However, their analysis has been greeted with skepticism, to put it mildly. Papers from no less than three different groups of researchers have appeared contesting their interpretation.
"It looks to us as if they made quite a simple error in the end," cosmologist James Zibin at the University of British Columbia in Vancouver, a co-author on one of the rebuttal papers, told SPACE.com.
Zibin and the other researchers said they could see the rings of reduced fluctuations that Penrose and Gurzadyan proposed. However, they went on to simulate how the cosmic microwave background might appear given inflation, the theoretical process by which the universe is thought to have expanded very rapidly in the first split-seconds after the Big Bang.

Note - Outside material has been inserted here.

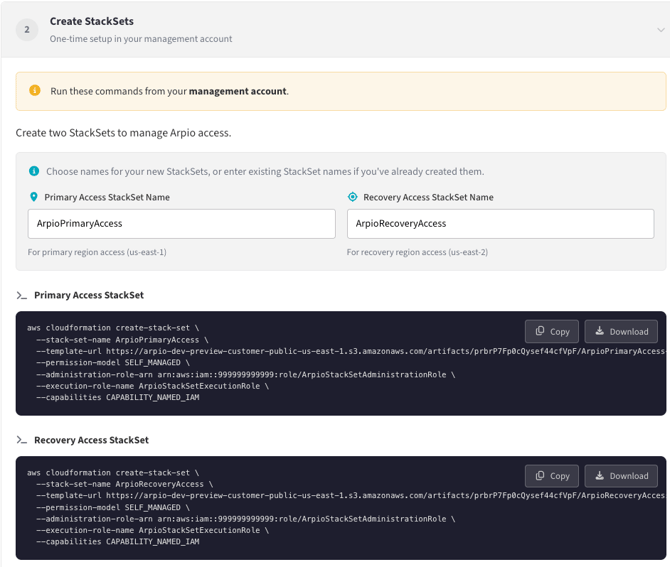
Task: Click the 'management account' banner text
Action: (x=238, y=91)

"We saw the same kinds of patterns in those simulations," Zibin said.
But Zibin and his colleagues are not suggesting they saw circles in the sky. Just because there are patches of sky that are less splotchy with microwave fluctuations, and that those patches could match up to part of a ring doesn't mean a ring is there. "You can convince yourself to see lots of things," he said. "There's a famous story of someone identifying what looked like 'S' and 'H' in the cosmic microwave background, and the joke is these are Stephen Hawking's initials."
Other skeptics make similar arguments.
"Penrose has a nice theoretical model, but so far there is no indications in the data on whether the model describes our universe or not," theoretical physicist Ingunn Kathrine Wehus of the University of Oslo, a co-author of one of the rebuttal papers, said in an email interview.
Other universes?
Scientists have long speculated that our universe might not be alone, but instead could be one of many in a vast "multiverse." As opposed to the former scenario, where scientists are looking for evidence of a universe predating our own, these vast multiverses could exist simultaneously with ours.

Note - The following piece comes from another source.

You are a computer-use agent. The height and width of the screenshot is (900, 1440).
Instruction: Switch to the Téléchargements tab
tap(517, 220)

In a separate recent project, a team of researchers led by Cosmologist Hiranya Peiris of University College London suggests that the cosmic microwave background displays evidence of collisions between our universe and others. These findings, they say, could prove that our universe resides in a single bubble embedded in the multiverse.
When our bubble expanded during inflation, it might have collided with another bubble. In a paper posted online Dec. 9, they suggest this impact could leave a mark. Indeed, they contend, data from NASA's Wilkinson Microwave Anisotropy Probe (WMAP) space observatory, which studies the cosmic microwave background, suggests there is a preferred direction in the universe that one might expect from such a collision.
"They looked at 15 different indicators, and four seemed to be consistent with their scenario," cosmologist Arjun Berera at the University of Edinburgh in the United Kingdom, who did not take part in this study, told SPACE.com.
Peiris and her colleagues cautioned that their tentative findings were far from conclusive proof for a multiverse. However, the European Space Agency's Planck space observatory launched in 2009 could provide more precise data to answer the question.
"The story's not over," Berera said.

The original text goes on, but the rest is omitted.